◆ **What you are asked to do**: Pick every line from the data that holds the word "Task".

◆ **The data**:

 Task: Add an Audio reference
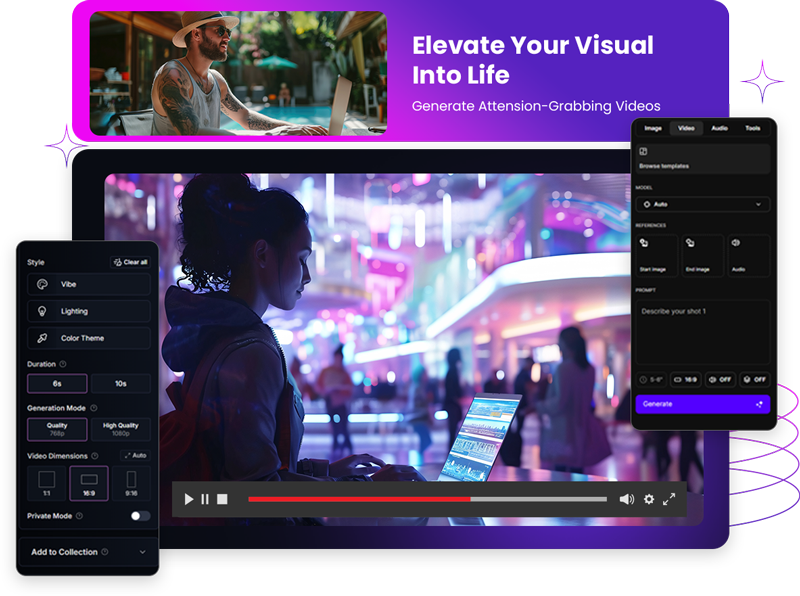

...

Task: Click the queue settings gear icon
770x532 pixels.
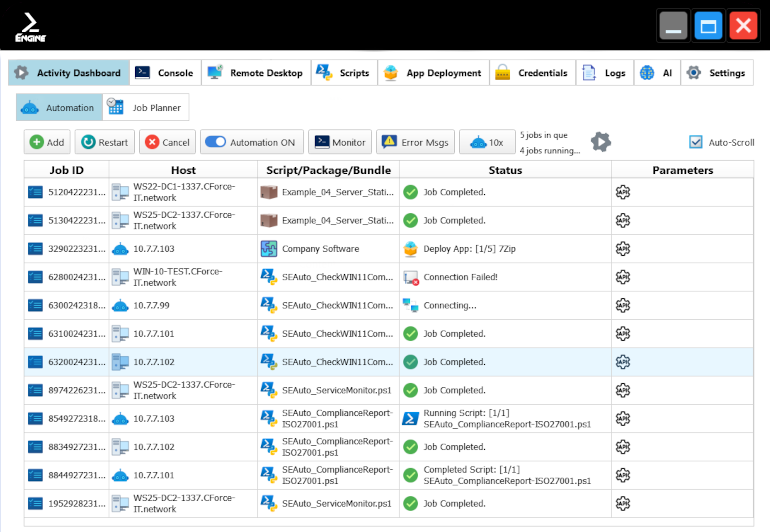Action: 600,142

* * *

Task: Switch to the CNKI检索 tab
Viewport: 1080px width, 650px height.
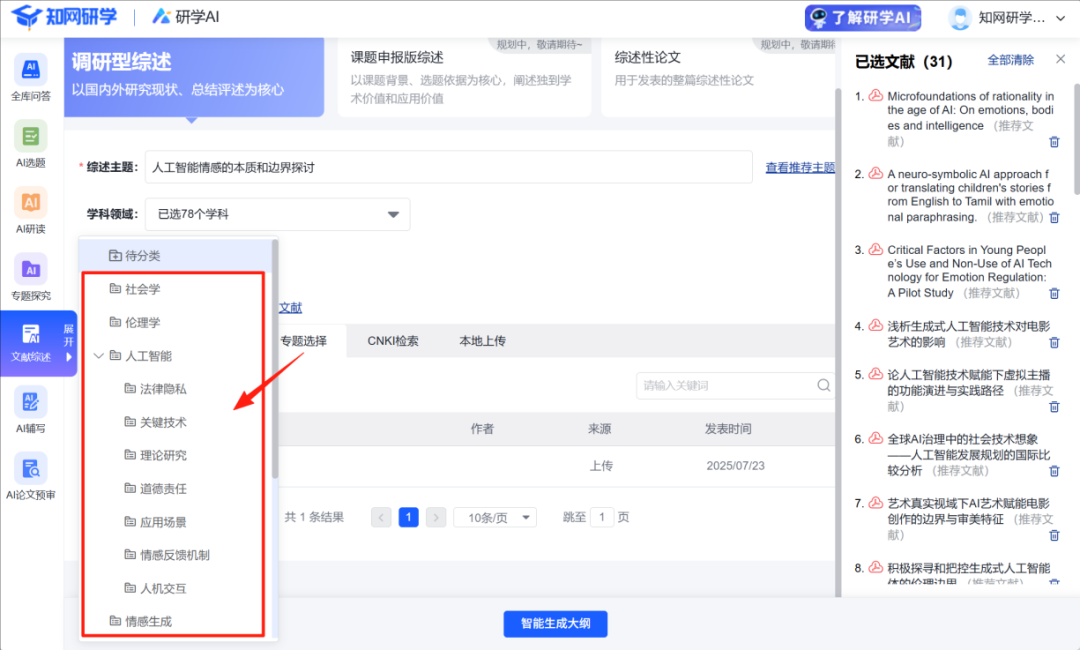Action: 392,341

◆ **The answer**:
 Task: Add an Audio reference
Task: Click the queue settings gear icon
Task: Switch to the CNKI检索 tab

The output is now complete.